Like the OP, I used an eraser on a very nice VG 1875-s Twenty Cent Piece. How bad does that degrade it I wonder?
a "cleaned coin" is always labeled as such to my understanding. Some collectors won't touch a "cleaned coin".
Here's ONE one my many dumb things. I put a 1938 cent on a gas burner on the cooking stove (my mom was outside) and I wanted to see what extreme heat would do to a copper penny. To my amusement, it formed bubbles in the field above the date. (trapped gases) I put it in cold water after cutting off the stove hiding my crime. I was about 8 years old.

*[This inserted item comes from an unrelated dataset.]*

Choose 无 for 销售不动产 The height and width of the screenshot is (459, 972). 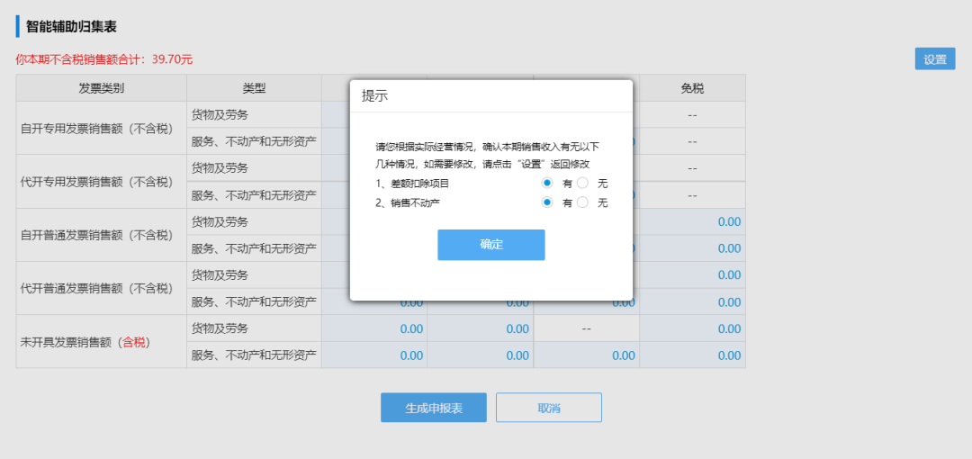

Not as bad as some of the horror stories, because at least the coin stayed in the family. In the late 50's I worked in my father's grocery store. One of my jobs was to deliver groceries to shut-in's in the surrounding neighborhood. One of the elderly ladies had a huge water bottle (5 gallon?) filled with old coins. She tipped me with coins from the jar. One day she tipped me a penny (what, just one cent? to my young innocent mind), and she told me that it was worth much more but didn't say how much more. To make a long story a little shorter, my father had instructed me to give him all the old coins and he'd repay me with current coins double their face value. Good deal, right? So wrong. The penny that I was given was a 1909 s v.d .b. My father said it was worth a dollar so to me that was instant riches! At least my father, when he sold it, used the money (never found out what he sold it for in the mid 60's) to help the family move from PA to GA. My loss, but the family's gain. The reason I remember it was that I noticed the "s" and the v.d .b on the reverse.
PCGS and NGC will slab a cleaned coin but, it depends on how much it was cleaned. I've seen a lot of Seated Dollars that were lightly cleaned in straight graded slabs.
Nope, never did. I always thought coins were supposed to look like they did and never touched them unless I was putting them in my album. Never did anything to improve their appearance. But since coming here, I've learned a lot of ways to do that! Haven't yet, maybe never will.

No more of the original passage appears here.